(Stored data entries)
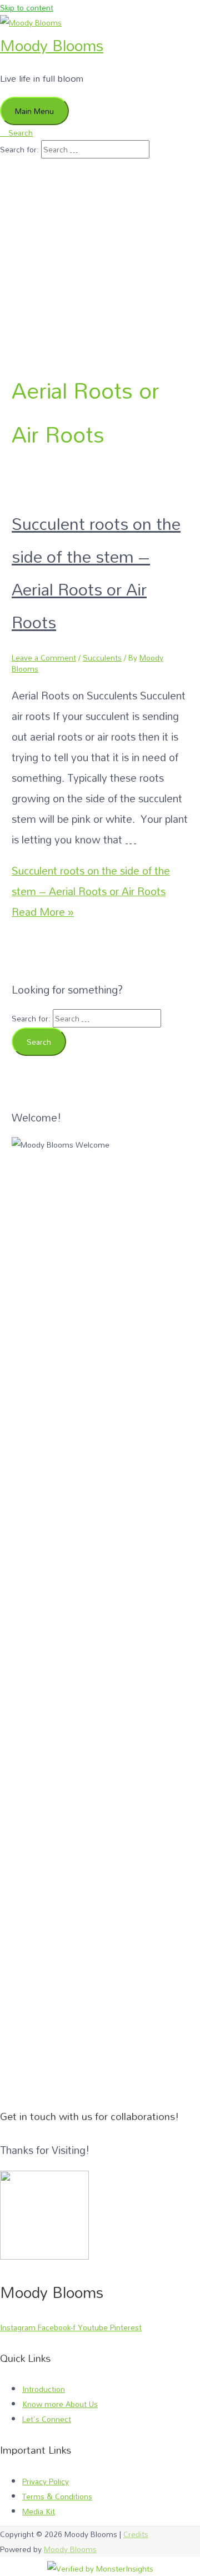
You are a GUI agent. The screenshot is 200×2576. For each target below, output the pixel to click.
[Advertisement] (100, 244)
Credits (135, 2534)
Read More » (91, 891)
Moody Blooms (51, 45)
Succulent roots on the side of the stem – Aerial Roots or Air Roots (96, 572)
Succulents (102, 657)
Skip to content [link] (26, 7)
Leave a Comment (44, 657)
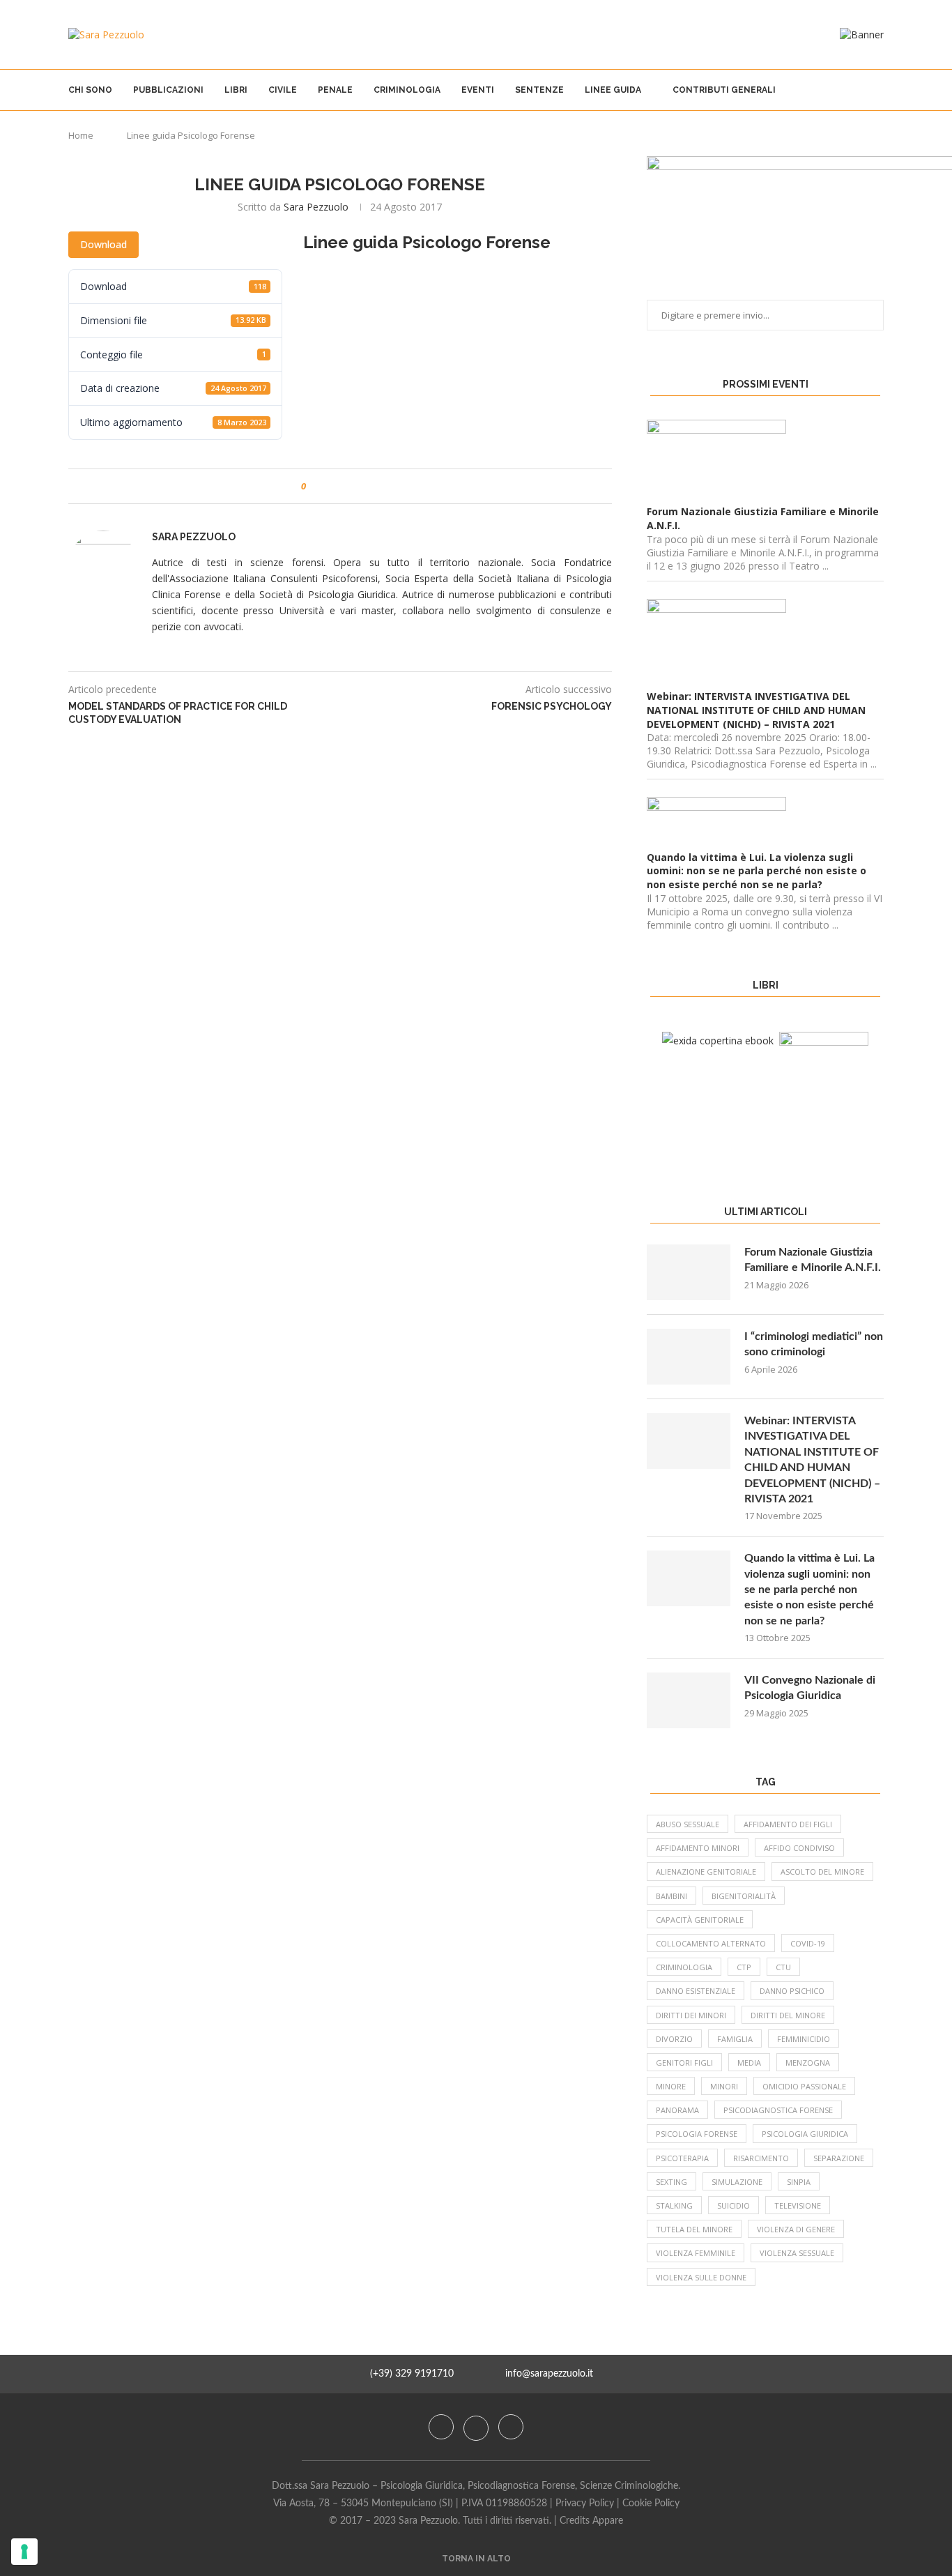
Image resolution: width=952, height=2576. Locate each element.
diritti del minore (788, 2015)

**ASSIGNMENT**
Your copy should hold only the lines from the line with "Succulent roots on" through the end of the data above, both ends included, transcribed exactly and without pictures.

**EXERCISE RESULT**
Succulent roots on the side of the stem – Aerial Roots or Air Roots (96, 572)
Succulents (102, 657)
Skip to content [link] (26, 7)
Leave a Comment (44, 657)
Image resolution: width=952, height=2576. Locate each element.
diritti del minore (788, 2015)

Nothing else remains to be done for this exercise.